## The problem
Repeat the lines of the records below word for word, leaving out the pictures.

## Entries taken from a collection
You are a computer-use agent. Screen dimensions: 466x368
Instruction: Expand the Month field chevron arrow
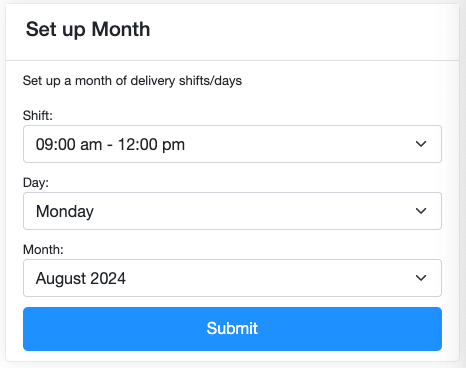point(421,278)
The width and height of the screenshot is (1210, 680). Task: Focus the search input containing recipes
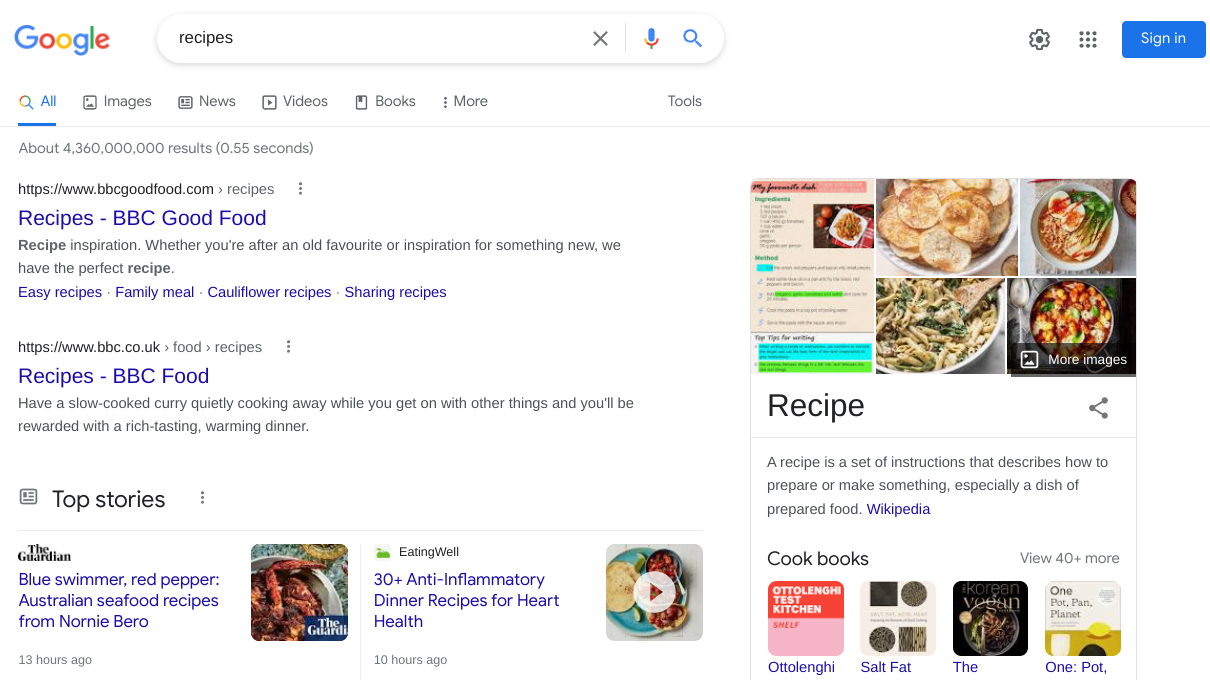[380, 38]
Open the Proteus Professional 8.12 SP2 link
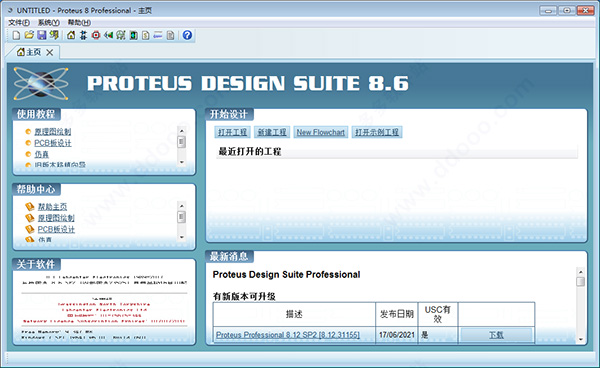The image size is (600, 368). (x=288, y=335)
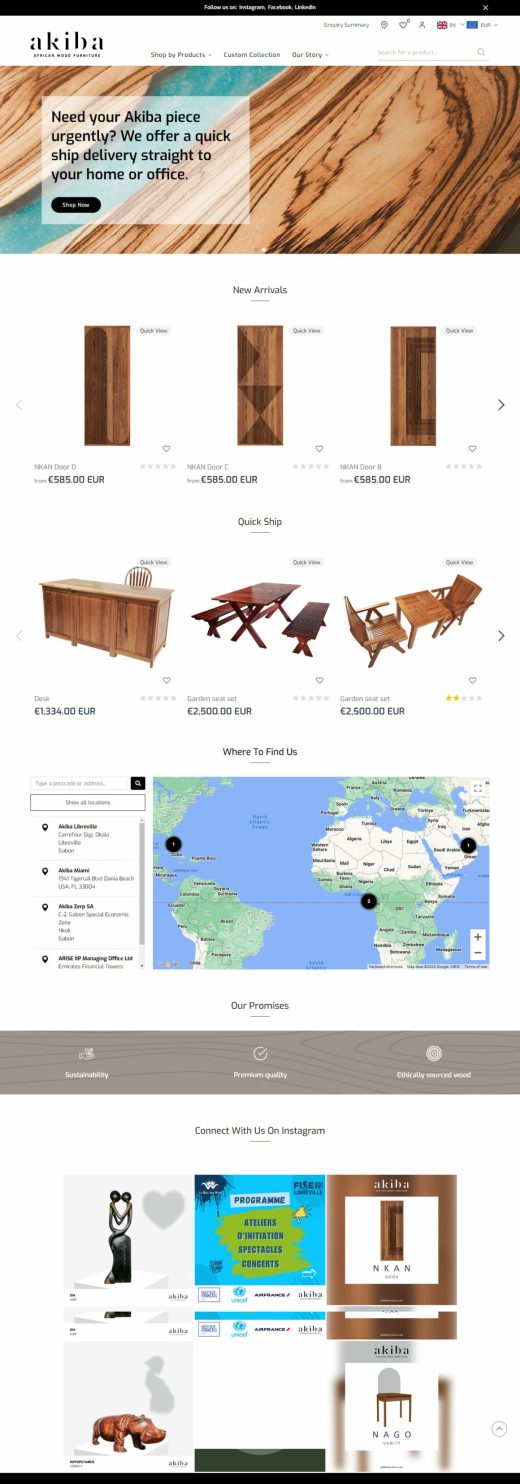Viewport: 520px width, 1484px height.
Task: Open the Custom Collection menu item
Action: tap(252, 55)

## Task result
You are a computer-use agent. Screen dimensions: 466x368
Instruction: Expand the Month field chevron arrow
point(421,278)
The width and height of the screenshot is (1210, 680). Task: Focus the search input containing recipes
[380, 38]
Open the Proteus Professional 8.12 SP2 link
The image size is (600, 368). (x=288, y=335)
Viewport: 520px width, 1484px height.
Task: Open the Custom Collection menu item
Action: tap(252, 55)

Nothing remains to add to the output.